Il se trouve que nous sommes aujourd'hui confrontés à une dépression économique qui n'a pas eu d'égal... (Brouhaha. Le président agite la cloche.) Nous sommes confrontés à une dépression économique qui n'a pas eu d'égal depuis 1930, Mesdames et Messieurs. A Genève, un tiers des travailleurs sont en réduction de l'horaire de travail et touchent 80% de leur revenu. Il ne s'écoule pas un jour sans que je reçoive quatre ou cinq annonces de licenciement collectif. Nous allons affronter une situation que vous n'avez jamais vue, et ce qui est demandé aux employés de l'Etat où il n'y a pas de licenciements, où il n'y a pas de «personal stop» - pour l'instant, que je sache - où l'on continue à offrir les prestations à la population, c'est une solidarité de 10 francs sur 1000 francs de salaire, de 100 francs sur 10 000 francs de salaire. Ce qui est demandé à ces personnes qui, pendant la crise, ont touché 100% de leur rétribution sans discontinuer, qui savent...

Une voix. Elles ont travaillé !

M. Mauro Poggia. Elles ont travaillé, bien sûr, elles ne sont pas les seules. (Commentaires.) Beaucoup de gens ont travaillé également, mais n'ont malheureusement pas de perspective, si ce n'est celle de se retrouver au chômage et peut-être un jour à l'aide sociale.

Aussi, je ne peux pas laisser dire dans cette salle que le Conseil d'Etat ne fait qu'exprimer de l'ingratitude à l'égard d'une fonction publique qui a été admirable durant la crise, qui a été au front, qui a soutenu la population, et pas seulement le personnel soignant, même si naturellement, étant à la tête de la santé, je suis sensible à ce qui a été fait. Non, dans leur majorité, les fonctionnaires sont parfaitement conscients de la situation dans laquelle se trouvent nos concitoyennes et concitoyens, et je ne voudrais pas faire croire que les propos que l'on entend ici dans certaines bouches sont ceux d'une fonction publique unanime; au contraire, celle-ci est prête à ce geste de solidarité. Je vous remercie. (Commentaires. Applaudissements. Quelques huées.)

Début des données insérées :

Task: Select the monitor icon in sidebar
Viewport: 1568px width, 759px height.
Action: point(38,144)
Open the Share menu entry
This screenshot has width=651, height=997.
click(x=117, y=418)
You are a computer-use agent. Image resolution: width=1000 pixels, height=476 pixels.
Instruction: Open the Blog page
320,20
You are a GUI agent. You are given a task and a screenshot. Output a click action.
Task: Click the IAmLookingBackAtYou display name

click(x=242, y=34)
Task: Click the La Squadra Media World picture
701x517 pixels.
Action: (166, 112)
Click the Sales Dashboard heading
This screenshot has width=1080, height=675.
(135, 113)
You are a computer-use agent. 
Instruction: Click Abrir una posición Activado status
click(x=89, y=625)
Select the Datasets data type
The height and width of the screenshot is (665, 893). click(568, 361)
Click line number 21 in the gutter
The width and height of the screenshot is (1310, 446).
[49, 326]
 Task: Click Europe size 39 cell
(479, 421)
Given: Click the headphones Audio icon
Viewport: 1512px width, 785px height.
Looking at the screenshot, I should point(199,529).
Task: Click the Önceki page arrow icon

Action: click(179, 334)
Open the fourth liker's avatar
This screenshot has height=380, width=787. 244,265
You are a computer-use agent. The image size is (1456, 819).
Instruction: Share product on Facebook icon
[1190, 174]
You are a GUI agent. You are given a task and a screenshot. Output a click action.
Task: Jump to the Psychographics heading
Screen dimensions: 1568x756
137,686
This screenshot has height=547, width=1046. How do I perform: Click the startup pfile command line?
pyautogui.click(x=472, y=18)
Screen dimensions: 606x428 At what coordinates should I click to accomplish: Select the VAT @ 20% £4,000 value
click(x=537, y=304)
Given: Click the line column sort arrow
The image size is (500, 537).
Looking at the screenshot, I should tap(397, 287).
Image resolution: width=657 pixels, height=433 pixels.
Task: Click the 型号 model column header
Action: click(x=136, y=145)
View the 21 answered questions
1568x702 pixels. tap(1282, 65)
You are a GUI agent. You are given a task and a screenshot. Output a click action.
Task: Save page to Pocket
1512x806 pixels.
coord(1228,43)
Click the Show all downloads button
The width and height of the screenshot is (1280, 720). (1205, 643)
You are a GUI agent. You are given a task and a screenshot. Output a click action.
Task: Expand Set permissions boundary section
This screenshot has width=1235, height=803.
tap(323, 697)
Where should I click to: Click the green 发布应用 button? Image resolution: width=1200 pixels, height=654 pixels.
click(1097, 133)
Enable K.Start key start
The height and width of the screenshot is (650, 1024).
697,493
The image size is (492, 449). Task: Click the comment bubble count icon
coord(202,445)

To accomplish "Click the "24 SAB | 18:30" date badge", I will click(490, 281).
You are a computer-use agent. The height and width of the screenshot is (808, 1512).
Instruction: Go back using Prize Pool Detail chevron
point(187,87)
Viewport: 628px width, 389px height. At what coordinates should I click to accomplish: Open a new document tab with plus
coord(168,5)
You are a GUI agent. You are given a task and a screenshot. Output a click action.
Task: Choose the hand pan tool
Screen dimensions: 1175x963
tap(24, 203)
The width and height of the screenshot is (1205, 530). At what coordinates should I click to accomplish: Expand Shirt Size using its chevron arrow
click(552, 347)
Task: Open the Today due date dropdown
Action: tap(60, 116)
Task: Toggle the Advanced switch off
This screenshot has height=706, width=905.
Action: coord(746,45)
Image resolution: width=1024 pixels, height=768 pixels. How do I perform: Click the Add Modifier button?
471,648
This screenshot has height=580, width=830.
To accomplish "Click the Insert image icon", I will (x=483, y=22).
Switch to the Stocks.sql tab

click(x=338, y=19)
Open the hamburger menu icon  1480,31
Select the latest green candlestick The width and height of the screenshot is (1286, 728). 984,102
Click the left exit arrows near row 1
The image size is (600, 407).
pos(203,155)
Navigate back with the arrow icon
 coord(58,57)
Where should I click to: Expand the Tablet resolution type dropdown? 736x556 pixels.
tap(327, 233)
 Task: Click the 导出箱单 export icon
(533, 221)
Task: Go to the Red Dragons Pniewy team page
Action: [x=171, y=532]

Le président. Merci, Monsieur le conseiller d'Etat. Nous passons au vote sur le renvoi à la commission des finances.

Mis aux voix, le renvoi du rapport du Conseil d'Etat RD 1371 à la commission des finances est adopté par 65 oui contre 8 non et 1 abstention.

P 2084-A
Rapport de la commission des pétitions chargée d'étudier la pétition pour que Genève déclare Paul Biya persona non grata
Ce texte figure dans le volume du Mémorial «Annexes: objets nouveaux» de la session IV des 27 et 28 août 2020.
Rapport de Mme Léna Strasser (S)

Débat

Le président. Nous arrivons aux pétitions, lesquelles sont classées en catégorie II, trente minutes. La première d'entre elles est la P 2084-A. Le rapport est de Mme Léna Strasser, à qui il revient de s'exprimer.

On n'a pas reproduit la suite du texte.